• Work task: In the data below, find the line that contains "点検/整備料金表 (481, 2289)" and the line that contains "採用教育活動 (79) (825, 311)". Copy both, plus every line between them, exactly.

• Data for analysis:
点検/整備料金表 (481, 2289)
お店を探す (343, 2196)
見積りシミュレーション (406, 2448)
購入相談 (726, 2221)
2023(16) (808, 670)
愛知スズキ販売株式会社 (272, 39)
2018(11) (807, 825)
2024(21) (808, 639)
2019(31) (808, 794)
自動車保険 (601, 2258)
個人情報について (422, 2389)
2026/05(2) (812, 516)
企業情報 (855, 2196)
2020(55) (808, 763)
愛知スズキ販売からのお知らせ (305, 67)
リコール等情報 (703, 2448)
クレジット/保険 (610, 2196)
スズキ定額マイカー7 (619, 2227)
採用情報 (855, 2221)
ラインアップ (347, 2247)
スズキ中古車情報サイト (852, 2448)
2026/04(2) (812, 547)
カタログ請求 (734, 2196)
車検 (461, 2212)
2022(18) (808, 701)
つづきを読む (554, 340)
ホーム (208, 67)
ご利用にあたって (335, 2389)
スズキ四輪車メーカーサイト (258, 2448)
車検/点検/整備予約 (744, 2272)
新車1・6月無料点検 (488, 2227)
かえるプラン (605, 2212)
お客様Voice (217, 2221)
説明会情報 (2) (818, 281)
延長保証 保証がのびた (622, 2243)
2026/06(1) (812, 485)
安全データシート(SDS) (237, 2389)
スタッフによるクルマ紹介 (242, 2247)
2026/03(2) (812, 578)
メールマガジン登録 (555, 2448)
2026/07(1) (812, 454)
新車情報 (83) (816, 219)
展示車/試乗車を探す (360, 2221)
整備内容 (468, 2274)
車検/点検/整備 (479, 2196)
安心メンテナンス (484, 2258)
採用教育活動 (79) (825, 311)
...
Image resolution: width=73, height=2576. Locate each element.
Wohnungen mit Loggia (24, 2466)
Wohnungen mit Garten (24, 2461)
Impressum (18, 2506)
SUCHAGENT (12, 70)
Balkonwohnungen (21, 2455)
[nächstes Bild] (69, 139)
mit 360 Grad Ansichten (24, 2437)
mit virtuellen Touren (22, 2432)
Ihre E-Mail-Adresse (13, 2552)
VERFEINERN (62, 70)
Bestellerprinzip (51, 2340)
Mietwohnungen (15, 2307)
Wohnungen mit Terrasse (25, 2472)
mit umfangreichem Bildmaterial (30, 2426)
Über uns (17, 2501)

• Response to the task:
点検/整備料金表 (481, 2289)
お店を探す (343, 2196)
見積りシミュレーション (406, 2448)
購入相談 (726, 2221)
2023(16) (808, 670)
愛知スズキ販売株式会社 (272, 39)
2018(11) (807, 825)
2024(21) (808, 639)
2019(31) (808, 794)
自動車保険 (601, 2258)
個人情報について (422, 2389)
2026/05(2) (812, 516)
企業情報 (855, 2196)
2020(55) (808, 763)
愛知スズキ販売からのお知らせ (305, 67)
リコール等情報 (703, 2448)
クレジット/保険 (610, 2196)
スズキ定額マイカー7 (619, 2227)
採用情報 (855, 2221)
ラインアップ (347, 2247)
スズキ中古車情報サイト (852, 2448)
2026/04(2) (812, 547)
カタログ請求 (734, 2196)
車検 (461, 2212)
2022(18) (808, 701)
つづきを読む (554, 340)
ホーム (208, 67)
ご利用にあたって (335, 2389)
スズキ四輪車メーカーサイト (258, 2448)
車検/点検/整備予約 (744, 2272)
新車1・6月無料点検 (488, 2227)
かえるプラン (605, 2212)
お客様Voice (217, 2221)
説明会情報 (2) (818, 281)
延長保証 保証がのびた (622, 2243)
2026/06(1) (812, 485)
安全データシート(SDS) (237, 2389)
スタッフによるクルマ紹介 (242, 2247)
2026/03(2) (812, 578)
メールマガジン登録 (555, 2448)
2026/07(1) (812, 454)
新車情報 (83) (816, 219)
展示車/試乗車を探す (360, 2221)
整備内容 (468, 2274)
車検/点検/整備 (479, 2196)
安心メンテナンス (484, 2258)
採用教育活動 (79) (825, 311)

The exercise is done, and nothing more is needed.